The COVID-19 pandemic continues to undermine performance improvement efforts at hospitals and health systems across the country. Supply chain disruptions and shortages have driven up prices and forced a return to the costs of carrying larger inventories of needed supplies. Labor shortages and high employee turnover are pushing up base salaries and recruitment costs and have led many organizations to implement retention bonus programs. Volumes in many service lines remain below pre-pandemic levels, putting downward pressure on revenues; clinical staff shortages make recovery even more difficult.

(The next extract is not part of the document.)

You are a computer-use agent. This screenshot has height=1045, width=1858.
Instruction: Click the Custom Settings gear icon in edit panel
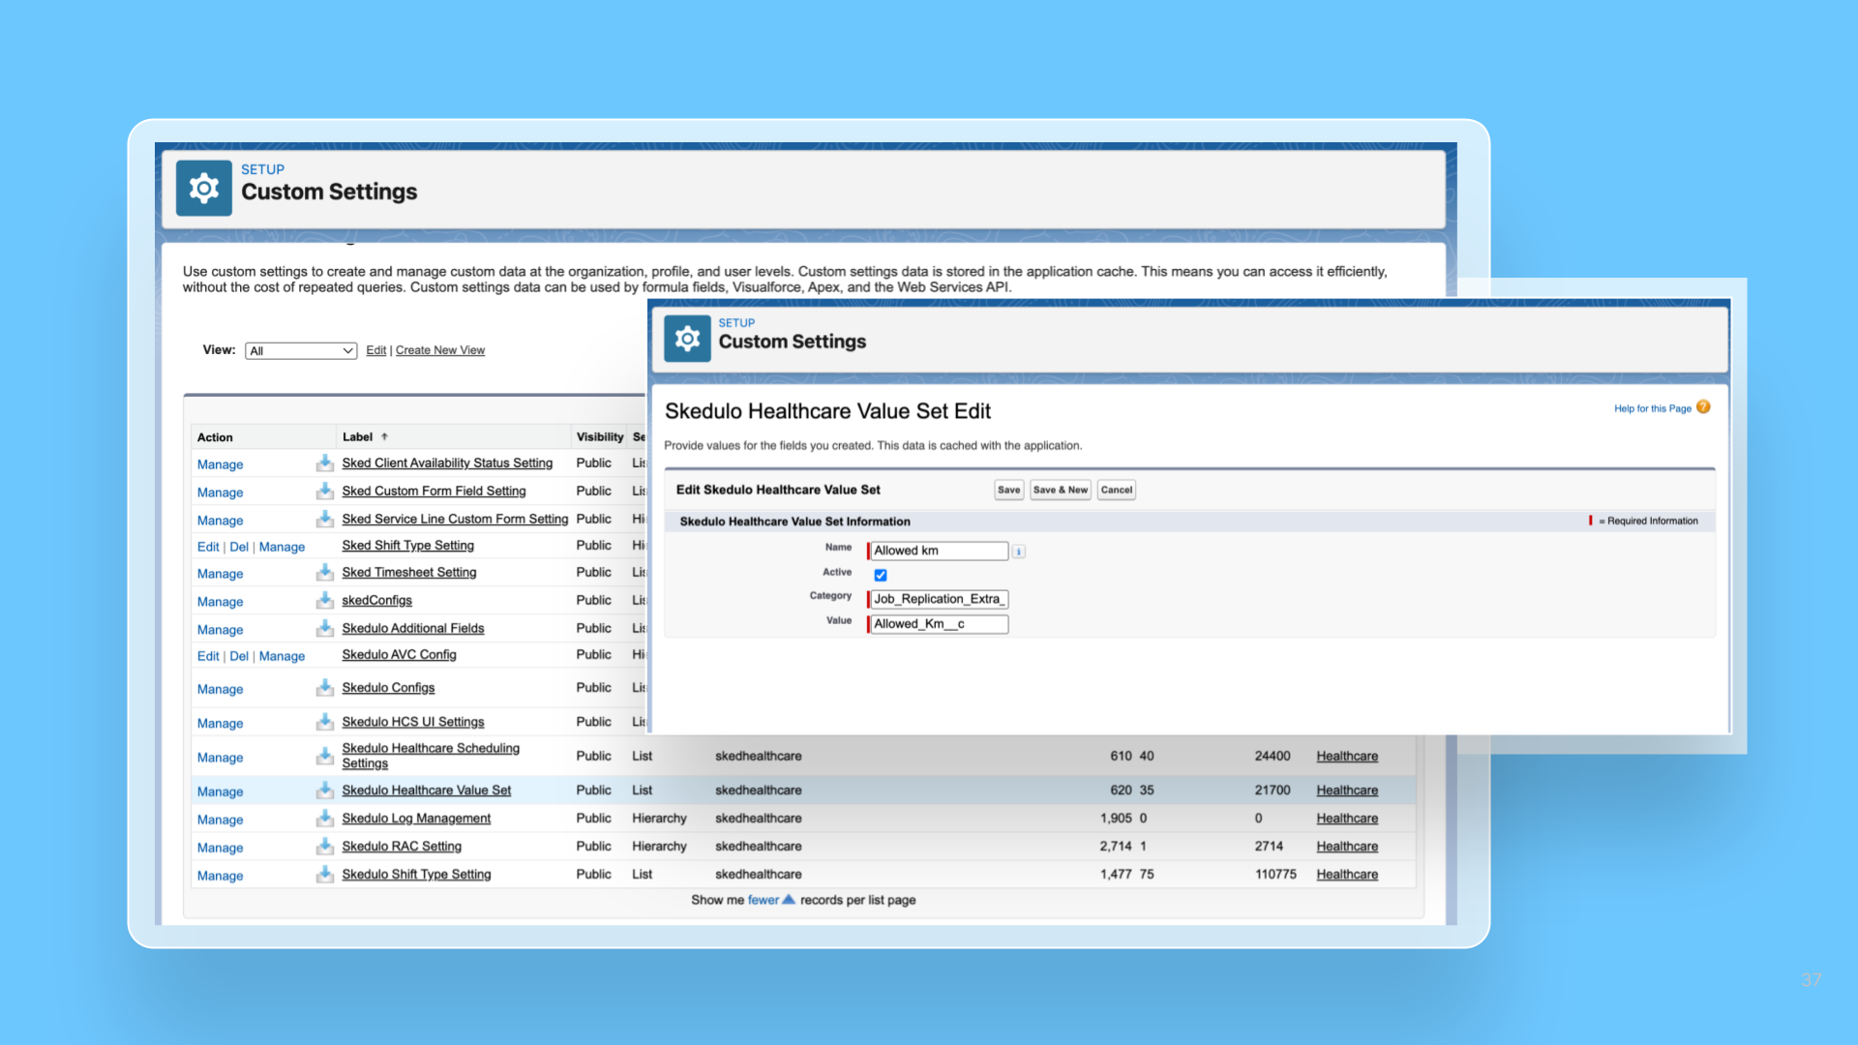click(x=687, y=339)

Signs of longer-term change are evident in the responses to our survey. A strong majority of respondents predict that the pandemic will result in permanent changes to the workforce, with 66% saying that the ratio of administrative staff working remotely will continue at levels reached during the pandemic, and another 11% predicting that the percentage of remote workers will continue to increase. Almost half of respondents say the pandemic has driven their organization to adopt new processes, positions, or departments that will be continued going forward.

Hospitals and health systems have had little reprieve from the pandemic as new surges in infections have continued to stretch their resources. Still, the changes that have occurred to date—workforce realignments, a rapid push into telehealth and digital care delivery, shifts in utilizations and volumes—point to the need for transformative change that touches most facets of operations. Hospital and health system leaders will need to address questions of access to care, supply chain management, patient throughput, workforce deployment, service line development, and physical footprint.

Few health systems will have the resources to take on these challenges alone. A fundamental question will be what they need to control and where they can seek out strategic partnerships—with independent physician groups, payers, retailers, third-party vendors, community organizations, and others—that enable them to focus on their core business strategy while expanding the services and optimizing the efficiency, accessibility, and affordability of care they provide to their communities.


Survey Highlights

  • 100% of survey respondents face issues with clinical staff, including burnout, difficulty filling vacancies, wage inflation, and high turnover rates.
  • 99% have experienced challenges in supply procurement, including shortages of key items and significant price increases.
  • 92% are having difficulties attracting and retaining support staff, and almost 90% have increased base salaries.
  • 75% have experienced adverse revenue cycle impacts during the pandemic, including a higher percentage of Medicaid patients and increased rates of denial.
  • 54% identify a “pain point” at an investment (or subsidy) per physician of $250,000 or less. The average investment per physician at the end of Q2 2021 was $232,583.
  • 23% say that the ratio of administrative staff working remotely is likely to return to pre-pandemic levels. 66% said the ratio will remain at levels reached during the pandemic, and 11% said the percentage of staff working remotely will continue to increase.
  • 22% have seen pediatric services return to pre-pandemic levels, while 16% say pediatric volumes remain below 75% of pre-pandemic levels. Cardiology and cardiovascular services have seen the most significant rebound, but even here, just 44% of respondents have seen a return to pre-pandemic levels.